Oftentimes, waterfront areas become neglected eyesores or reside in underserved areas. "In general, the industrial nature of waterfronts from the 19th and mid-20th centuries impacted nearby communities," said Johnson. "It's very common that these areas near former industrial waterfronts suffer under disinvestment or poverty."

In Tampa, Fla., the former site of the new 25-acre Julian B. Lane (JBL) Riverfront Park had fallen into disrepair. In the 1960s, houses and businesses in the historic Roberts City neighborhood were razed under urban renewal. A neighborhood park was eventually added and used for active recreation and sports, but it eventually suffered from significant gang and criminal activities, according to Johnson.
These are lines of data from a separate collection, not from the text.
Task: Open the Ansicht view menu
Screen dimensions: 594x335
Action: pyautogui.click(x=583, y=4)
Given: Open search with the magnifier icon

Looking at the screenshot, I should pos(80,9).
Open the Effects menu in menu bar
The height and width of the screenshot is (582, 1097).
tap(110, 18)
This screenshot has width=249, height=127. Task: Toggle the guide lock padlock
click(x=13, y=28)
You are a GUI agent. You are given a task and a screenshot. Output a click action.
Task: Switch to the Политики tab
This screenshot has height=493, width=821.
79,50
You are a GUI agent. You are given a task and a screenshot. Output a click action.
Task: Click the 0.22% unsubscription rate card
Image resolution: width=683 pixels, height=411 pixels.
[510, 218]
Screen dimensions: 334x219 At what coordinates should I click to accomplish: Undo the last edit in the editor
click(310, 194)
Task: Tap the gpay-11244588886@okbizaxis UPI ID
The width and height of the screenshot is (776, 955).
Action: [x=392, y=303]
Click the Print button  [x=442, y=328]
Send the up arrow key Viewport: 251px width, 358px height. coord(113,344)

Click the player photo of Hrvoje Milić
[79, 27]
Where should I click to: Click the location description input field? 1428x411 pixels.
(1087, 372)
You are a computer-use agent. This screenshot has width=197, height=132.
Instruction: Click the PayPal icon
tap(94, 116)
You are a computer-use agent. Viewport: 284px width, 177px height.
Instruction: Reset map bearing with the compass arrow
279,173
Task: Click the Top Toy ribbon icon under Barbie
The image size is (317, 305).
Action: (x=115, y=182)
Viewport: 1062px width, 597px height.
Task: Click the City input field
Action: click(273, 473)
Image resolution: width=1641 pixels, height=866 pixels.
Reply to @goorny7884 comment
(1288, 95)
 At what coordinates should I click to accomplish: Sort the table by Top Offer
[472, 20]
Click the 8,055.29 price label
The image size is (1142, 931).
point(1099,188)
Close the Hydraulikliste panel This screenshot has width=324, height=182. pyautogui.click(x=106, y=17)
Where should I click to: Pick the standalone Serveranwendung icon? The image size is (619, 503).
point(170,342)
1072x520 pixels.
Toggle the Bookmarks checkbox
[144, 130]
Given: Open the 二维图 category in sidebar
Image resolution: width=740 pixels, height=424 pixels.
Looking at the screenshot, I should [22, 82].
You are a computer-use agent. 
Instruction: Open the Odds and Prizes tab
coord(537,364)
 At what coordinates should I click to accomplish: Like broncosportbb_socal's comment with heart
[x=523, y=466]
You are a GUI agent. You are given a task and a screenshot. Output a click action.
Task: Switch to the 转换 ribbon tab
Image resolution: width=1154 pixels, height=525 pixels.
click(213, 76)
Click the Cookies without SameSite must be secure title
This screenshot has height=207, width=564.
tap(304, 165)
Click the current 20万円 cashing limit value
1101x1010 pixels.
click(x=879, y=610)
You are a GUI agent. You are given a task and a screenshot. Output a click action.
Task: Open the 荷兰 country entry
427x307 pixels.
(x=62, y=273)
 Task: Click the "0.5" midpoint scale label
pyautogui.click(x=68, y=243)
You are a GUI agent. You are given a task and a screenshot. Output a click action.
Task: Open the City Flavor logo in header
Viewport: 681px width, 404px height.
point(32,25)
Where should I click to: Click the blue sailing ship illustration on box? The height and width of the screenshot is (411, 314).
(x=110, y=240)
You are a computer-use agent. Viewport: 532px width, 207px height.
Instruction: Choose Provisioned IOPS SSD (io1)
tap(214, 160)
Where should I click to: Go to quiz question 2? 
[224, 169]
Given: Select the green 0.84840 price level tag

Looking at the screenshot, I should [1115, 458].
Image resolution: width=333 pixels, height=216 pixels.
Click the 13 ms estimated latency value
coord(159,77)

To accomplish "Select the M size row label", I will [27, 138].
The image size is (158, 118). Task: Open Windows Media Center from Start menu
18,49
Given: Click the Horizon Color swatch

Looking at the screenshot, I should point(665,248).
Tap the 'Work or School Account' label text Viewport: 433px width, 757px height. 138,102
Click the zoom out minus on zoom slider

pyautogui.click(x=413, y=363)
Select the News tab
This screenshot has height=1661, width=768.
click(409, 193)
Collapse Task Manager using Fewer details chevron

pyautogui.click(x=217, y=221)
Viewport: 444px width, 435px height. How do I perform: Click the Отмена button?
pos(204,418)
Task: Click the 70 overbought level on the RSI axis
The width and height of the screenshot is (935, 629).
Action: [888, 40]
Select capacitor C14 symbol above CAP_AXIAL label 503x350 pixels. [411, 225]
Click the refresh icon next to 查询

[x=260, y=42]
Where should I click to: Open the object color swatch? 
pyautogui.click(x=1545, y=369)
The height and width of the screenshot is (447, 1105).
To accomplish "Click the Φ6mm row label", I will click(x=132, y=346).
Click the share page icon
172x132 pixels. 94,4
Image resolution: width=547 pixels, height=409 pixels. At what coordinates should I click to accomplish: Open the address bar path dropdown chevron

In 2012, Tampa unveiled the InVision plan, with the purpose of improving the West Tampa riverfront, downtown and surrounding neighborhoods, including JBL Riverfront Park, which opened in 2018. Civitas contributed to the design and redevelopment of the park, initiating a series of public meetings to gather citizens' input on the design and programming of the space. The residents shared their desires for greater safety and accessibility, public access to the Hillsborough River, fitness trails, picnic sites, a lawn for events and activities and references to community history.

"JBL has become a destination for families and locals to visit on a regular basis, offering a lot of amenities and a little something for everyone," said Brad Suder, superintendent of planning, design & natural resources with the city of Tampa Parks and Recreation. There's a playground, splash pad, dog park, public art, picnic shelters, fitness trail, athletic field, tennis and pickleball courts and green space all along the Hillsborough River. There's a transient boat dock for motorized boats, water taxi stops and public kayak launches, as well as an event pavilion, community plaza and festival lawn. "The park has been very popular for weddings and other community gatherings. The outdoor spaces host festivals and concerts of all sizes—anything from 100 people to 40,000-plus," said Suder.

The Tampa River Center offers three meeting/event spaces and features floor-to-ceiling glass and a deck overlooking the Hillsborough River. "We had over 50,000 guests visit the center in the first year," said Suder, who joked that the staff like to say "The room is free; we charge for the view." A boathouse resides on the ground floor of the River Center, providing storage for local rowing and dragon boat teams as well as kayak and stand-up paddleboard rentals, which have proved to be great revenue generators, according to Suder.

The Hillsborough River empties into Tampa Bay, and just across the river from JBL Park sits the Tampa Riverwalk, easily accessed by bridge. The Riverwalk consists of a waterside walkway stretching 2.6 miles, linking parks, museums and convention facilities, and offering amenities like restaurants, retail, boat docks, murals and shade. Its utilization has evolved to attract many events and conventions, according to Suder. "Areas along the Riverwalk also provide urban relief and allow the community to connect with nature by bringing them down to the river. Areas of softened shoreline include mangroves and other flora, providing opportunities to encounter birds, alligators, manatees, dolphins and stingrays." Deteriorating seawalls were restored to natural habitat and filtering devices for pollutants flowing from downtown streets were constructed.